Не менее важен звуковой облик хоров, центральный из которых - "Враг человеков восста": узкодиапазонная поступенная мелодия гармонизована подголосочно, с незаполненными квинтами, в чем предвосхищается стиль Московской церковно-композиторской школы (Кастальский, Чесноков, Гречанинов). Ассоциация литургической параллели здесь происходит за счет того, что в антифонном пении участвуют два лика - мужской и женский - с их последующим объединением, словно бы "на сходе". Пение "на сходе" - объединение двух ликов посредине храма, в особо торжественные моменты богослужения. Кстати, именно в старообрядческой традиции доныне строго сохраняется 2-хорное распределение! Больше всего эта сцена напоминает Милость Мира. Параллель усилена мерным благовестом - таким же, который положен по Уставу во время этого песнопения. Я сознательно воздержусь здесь от разговора о богослужебном значении Милости Мира и сравнения полных схем его и сцены, чтобы не провоцировать читателя на чересчур конкретные и прямолинейные ассоциации. Ограничусь лишь указанием наиболее явной параллели (см. далее схему).

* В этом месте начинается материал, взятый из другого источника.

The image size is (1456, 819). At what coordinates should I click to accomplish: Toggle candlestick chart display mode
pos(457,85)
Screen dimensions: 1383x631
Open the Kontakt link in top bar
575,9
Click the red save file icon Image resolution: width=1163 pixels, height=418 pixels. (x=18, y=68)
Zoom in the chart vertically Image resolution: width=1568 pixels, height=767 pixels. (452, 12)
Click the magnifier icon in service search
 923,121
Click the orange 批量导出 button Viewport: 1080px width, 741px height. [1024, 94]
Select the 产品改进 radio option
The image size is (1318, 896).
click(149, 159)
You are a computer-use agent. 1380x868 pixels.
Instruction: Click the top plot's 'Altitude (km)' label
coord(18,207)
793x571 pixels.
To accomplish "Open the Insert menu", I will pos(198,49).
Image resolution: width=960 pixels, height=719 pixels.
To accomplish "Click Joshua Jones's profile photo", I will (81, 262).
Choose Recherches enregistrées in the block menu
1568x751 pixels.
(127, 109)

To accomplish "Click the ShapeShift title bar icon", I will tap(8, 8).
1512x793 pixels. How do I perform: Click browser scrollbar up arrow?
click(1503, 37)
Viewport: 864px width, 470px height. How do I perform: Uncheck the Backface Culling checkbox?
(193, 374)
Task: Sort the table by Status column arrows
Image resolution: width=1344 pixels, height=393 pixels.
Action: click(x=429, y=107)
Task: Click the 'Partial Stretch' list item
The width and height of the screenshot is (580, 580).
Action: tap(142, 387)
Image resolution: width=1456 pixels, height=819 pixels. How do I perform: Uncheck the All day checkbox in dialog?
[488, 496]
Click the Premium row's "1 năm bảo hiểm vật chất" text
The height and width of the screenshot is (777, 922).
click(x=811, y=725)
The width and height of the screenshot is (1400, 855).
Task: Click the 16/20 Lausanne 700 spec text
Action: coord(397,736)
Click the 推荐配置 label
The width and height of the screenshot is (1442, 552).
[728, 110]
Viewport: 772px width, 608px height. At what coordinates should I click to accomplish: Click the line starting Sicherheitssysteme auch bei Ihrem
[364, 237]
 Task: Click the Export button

Кроме того, в уста раскольников вложены слова "Господь мой, защитник и покровитель, пасет той мя. Господа правды исповемы, ничтоже лишит нас" - парафраз псалма 22, входящего в правило ко Причащению (эту параллель отмечает также И. Гура, подчеркивая, что она ясна каждому верующему человеку, - [3, с.9]). Слова Досифея "Да не в суд иль осужденье" взяты из молитвы, произносимой священником непосредственно перед Причащением. Совокупное использование всех этих богослужебных моделей придает самосожжению старообрядцев статус евхаристического священнодействия, и если это уподобление совершено сознательно - нельзя не расценить его как великое, опасное дерзновение композитора.
|
||
СВЯЩЕННИК: Станем добре, станем со страхом, вонмем, святое приношение в мире приносити. ЛИК: Милость мира, жертву хваления. СВЯЩЕННИК: Горй имеим сердца! ЛИК: Имамы ко Господу. |
[1-е д. ДОСИФЕЙ (поднимая руки). Отче! Сердце открыто тебе]. 5-е д. ДОСИФЕЙ. Братия! Внемлите гласу откровения во имя пресвятое Творца и Господа сил. МУЖЧИНЫ. Владыко, отче, света хранитель, Господу открыты вовек наши сердца. ДОСИФЕЙ. Аминь! (Женщинам) Сестры! Храните ли завет великий во имя пресвятое Творца и Господа сил? Женщины. Не имамы страха, отче, завет наш пред Господом свят и непреложен. |
|
|
|
|
Духовничество. Миру старообрядчества принадлежит область, овеянная покоем и степенностью, которые не нарушаются никакими безумствами окружающих - интонационность диалогов Досифея и Марфы. Их отношения, по всей видимости, есть послушание духовной дочери старцу (духовному отцу) - и, кажется, это почти единственный в русской опере (если не в опере вообще) случай запечатления именно этого типа отношений. Еще одним подобным образцом могут быть отношения иезуита Рангони и Марины Мнишек в «Борисе Годунове» (у Мусоргского же!), но там, во-первых, это совсем не герои первого плана, во-вторых, духовничество Рангони едва ли не замещено его совместными с Мариной политическими интересами; там же точечно намечено послушание (точнее, непослушание) Григория Пимену.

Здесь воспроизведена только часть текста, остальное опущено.